The inflation data followed last Friday’s employment report, which showed an acceleration in job and wage growth in April, as well as the unemployment rate falling back to a 53-year low of 3.4%. It is one of two inflation reports that Fed officials will have in hand at their policy meeting on 13-14. June.

The US central bank raised its overnight benchmark interest rate by another 25 basis points to a range of 5.00%-5.25% last week, signaling it may pause its fastest monetary tightening campaign since the 1980s, although it maintained a hawkish bias . The Fed has raised the policy rate by 500 basis points since March 2022.

Excluding the volatile food and energy components, CPI rose 0.4% last month, matching March’s gain. In the 12 months to April, the so-called core CPI rose 5.5% after rising 5.6% in March.

The monthly core CPI was lifted by the prices of used cars and trucks, which rose 4.4%, the first increase since June last year. This boosted core commodity prices by 0.6%, the most since mid-2022, after rising 0.2% in March.

Owners’ Equivalent Rent (OER), a measure of the amount homeowners would pay to rent or would earn from renting their property, rose 0.5% for the second straight month.
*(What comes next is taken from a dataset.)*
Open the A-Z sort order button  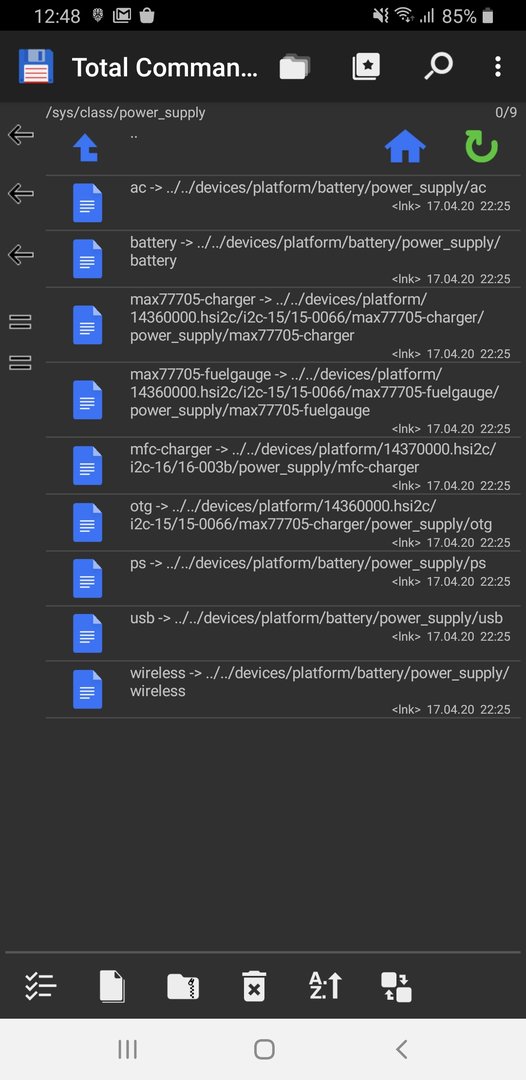pos(325,986)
Although rental prices continued to put upward pressure on the core CPI, rental inflation is poised to moderate.

The government reported last week that the rental vacancy rate rose to a two-year high in the first quarter. Independent targets have also shown that rental prices have a downward trend, and the rent targets in the CPI tend to lag behind the independent targets.
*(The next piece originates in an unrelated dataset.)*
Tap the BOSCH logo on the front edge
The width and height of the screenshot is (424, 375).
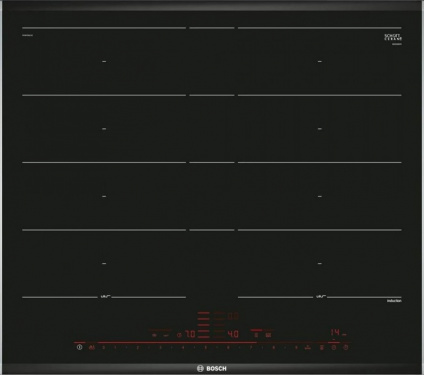(x=212, y=368)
As airfares fell 2.6% and hotel and motel rooms fell 3.0%, prices for services rose 0.2% after rising 0.3% in March. Services excluding shelter rose 0.1% after being unchanged last month. But the cost of recreation and personal services increased.

According to economists’ calculations, prices of core non-residential services rose 0.1% after climbing 0.4% in March. It was the smallest gain in the so-called supercore since July 2020. Supercore prices are monitored by policymakers to measure their progress in taming inflation.

However, some economists cautioned against placing too much weight on the monthly super core measure using CPI data. They said policymakers were more focused on the super-core measure in the personal consumption expenditures (PCE) price index data, which was considered less volatile.

The CPI and PCE price indices are calculated using different methods and weights.

“When Fed officials refer to this calculation, they mean the PCE version not the CPIs,” said Oscar Munoz, macro strategist at TD Securities in New York. “Our expectation is that this segment will gradually lose momentum as labor market conditions become less tight as the year progresses. A June increase remains on the table.”

Reporting by Lucia Mutikani; Editing by Chizu Nomiyama

Our standards: Thomson Reuters Trust Principles.